* _RECORD EXCERPTS_:
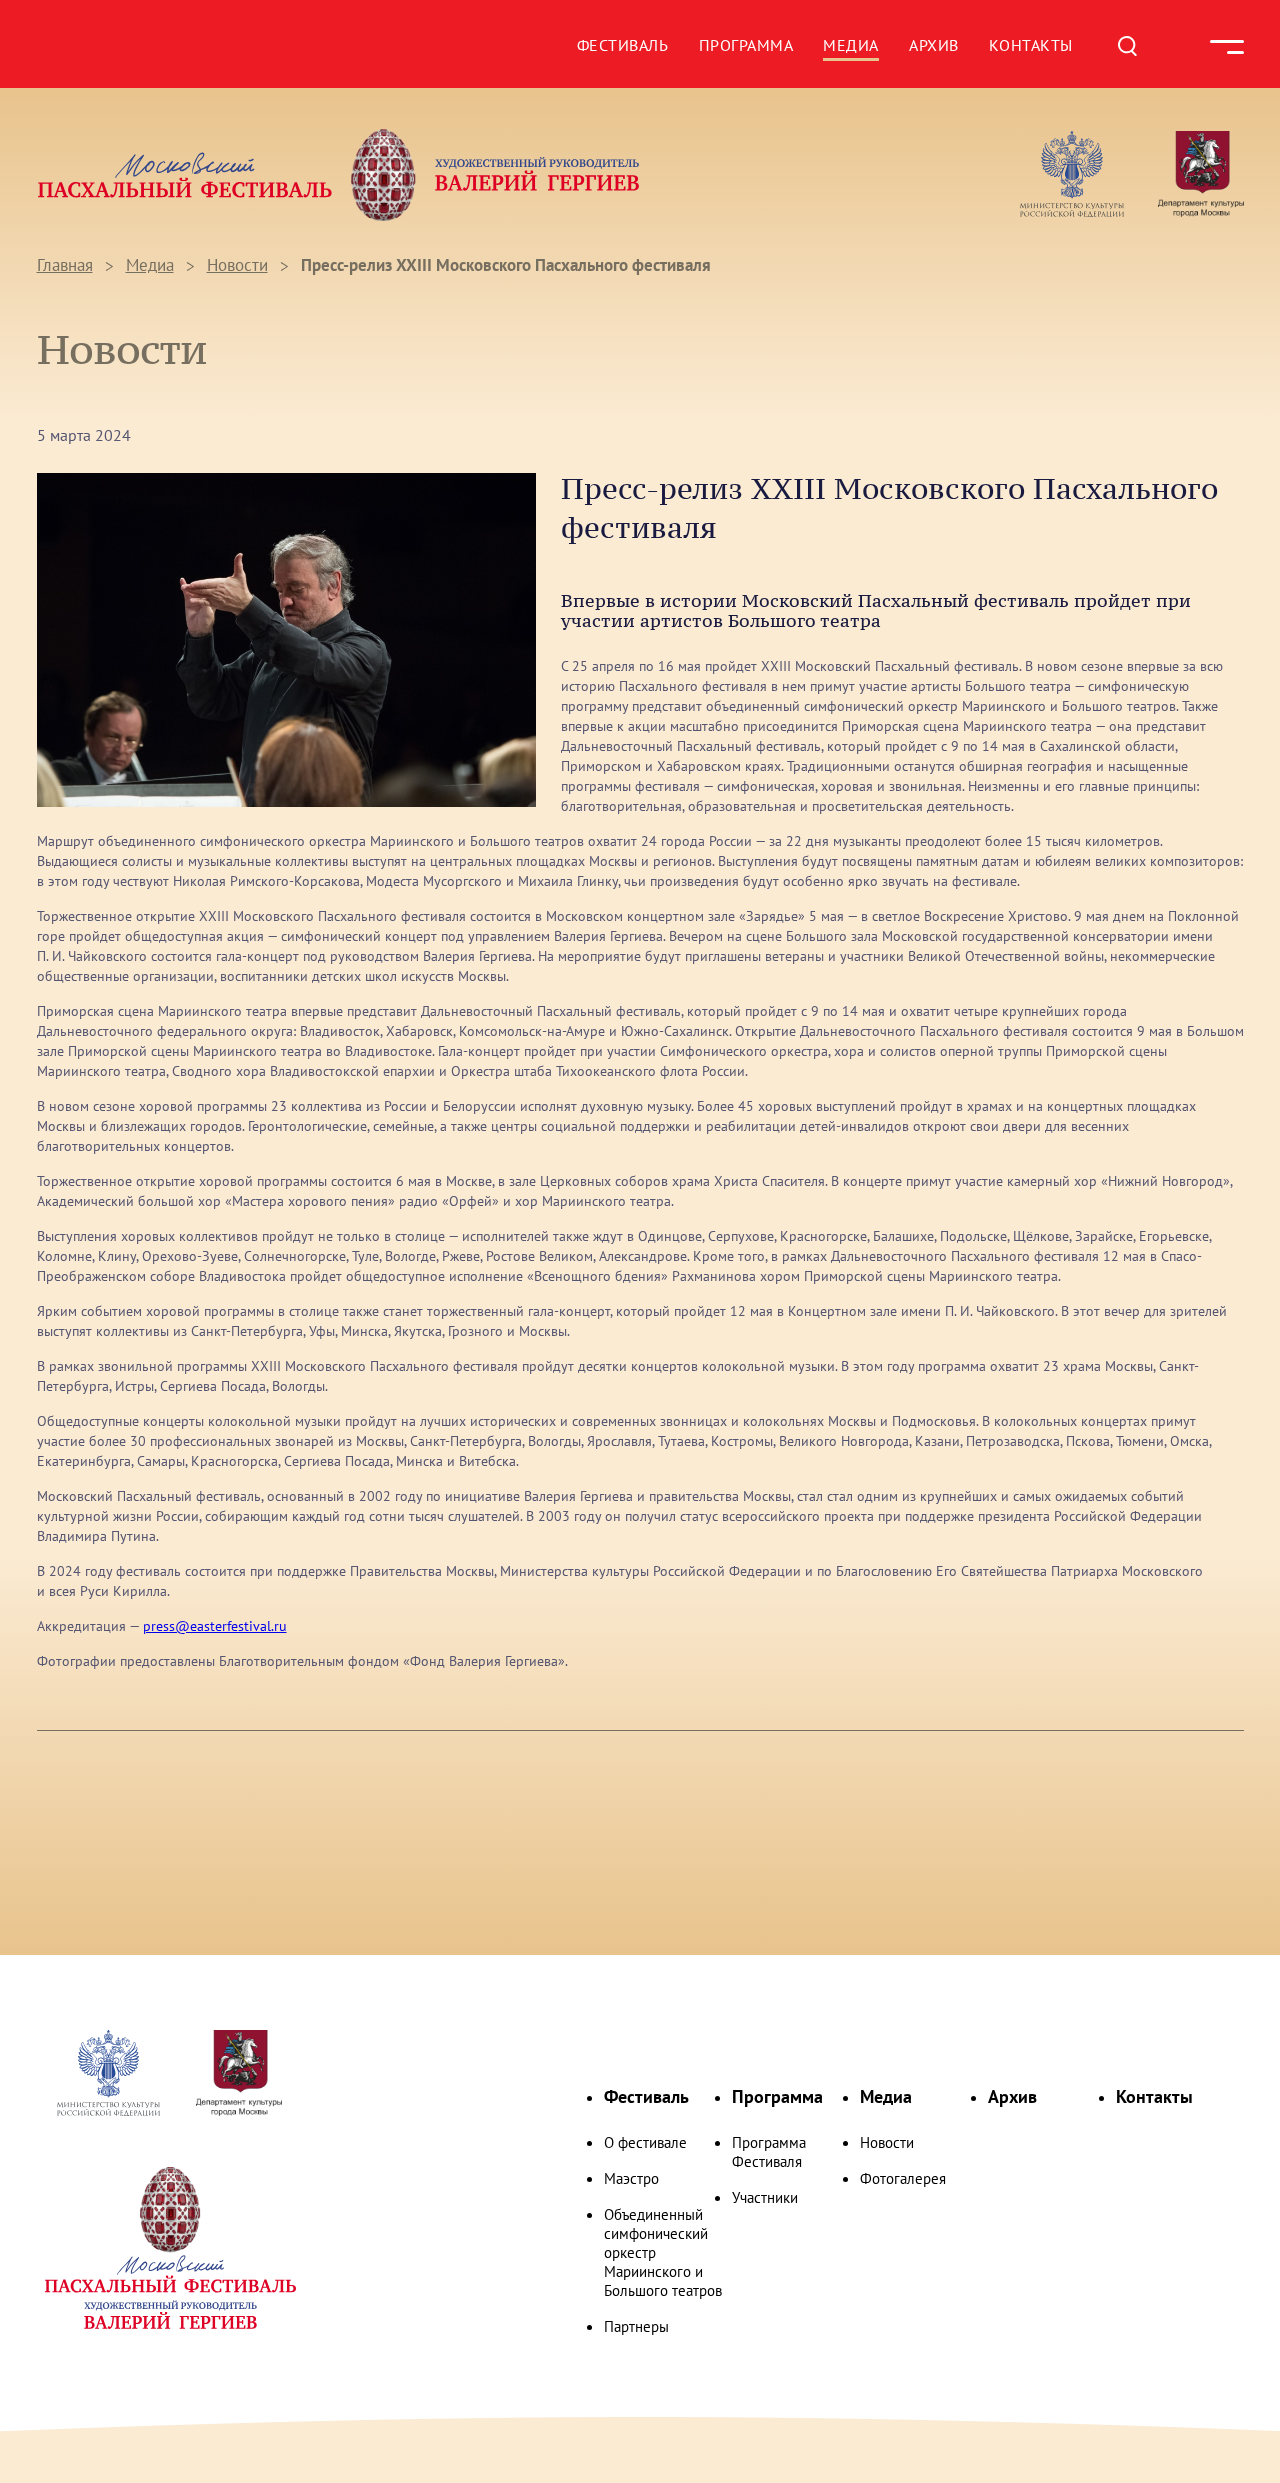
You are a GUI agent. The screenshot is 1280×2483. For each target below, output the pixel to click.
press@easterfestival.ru (215, 1626)
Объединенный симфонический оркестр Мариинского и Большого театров (663, 2252)
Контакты (1031, 45)
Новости (237, 265)
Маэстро (631, 2178)
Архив (934, 45)
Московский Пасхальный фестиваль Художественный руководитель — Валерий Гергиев (339, 176)
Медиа (851, 45)
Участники (765, 2197)
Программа (746, 45)
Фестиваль (623, 45)
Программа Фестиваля (769, 2152)
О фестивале (645, 2142)
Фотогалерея (903, 2178)
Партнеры (636, 2326)
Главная (65, 265)
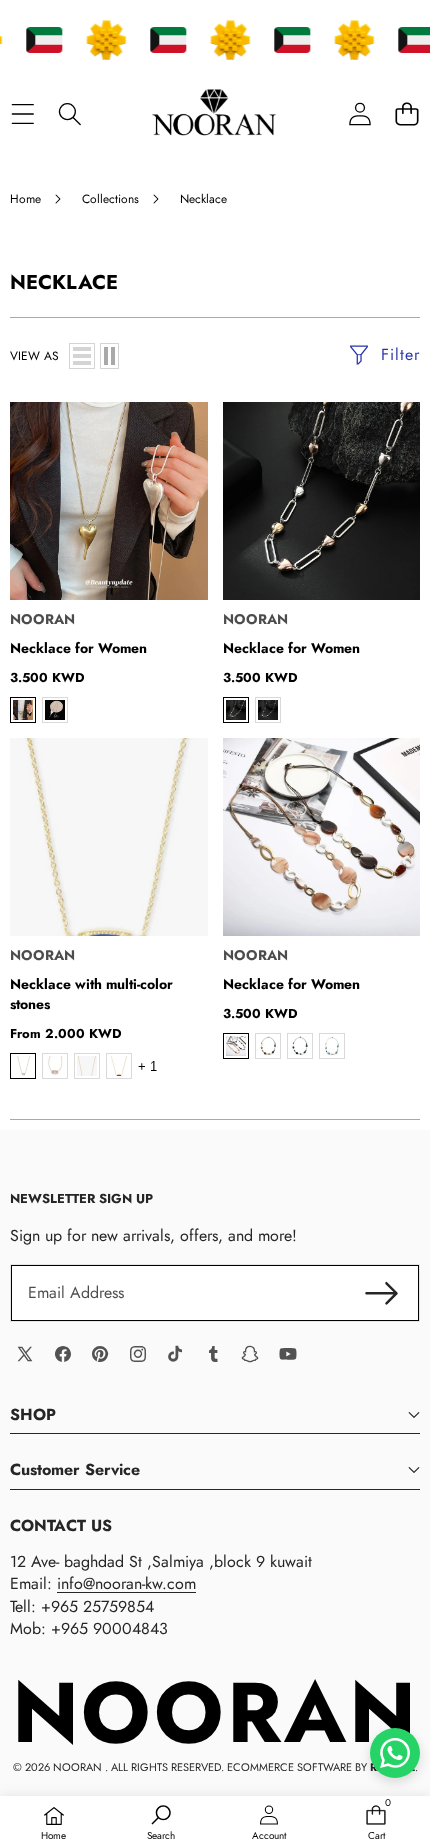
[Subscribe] (382, 1293)
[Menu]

* _WHAT TO DO_:
The entries should be reproduced word for word, pictures omitted.

* _EXERCISE OUTPUT_:
You are a GUI agent. The screenshot is 1280×2483. For each target below, output the pixel to click.
press@easterfestival.ru (215, 1626)
Объединенный симфонический оркестр Мариинского и Большого театров (663, 2252)
Контакты (1031, 45)
Новости (237, 265)
Маэстро (631, 2178)
Архив (934, 45)
Московский Пасхальный фестиваль Художественный руководитель — Валерий Гергиев (339, 176)
Медиа (851, 45)
Участники (765, 2197)
Программа (746, 45)
Фестиваль (623, 45)
Программа Фестиваля (769, 2152)
О фестивале (645, 2142)
Фотогалерея (903, 2178)
Партнеры (636, 2326)
Главная (65, 265)
[Subscribe] (382, 1293)
[Menu]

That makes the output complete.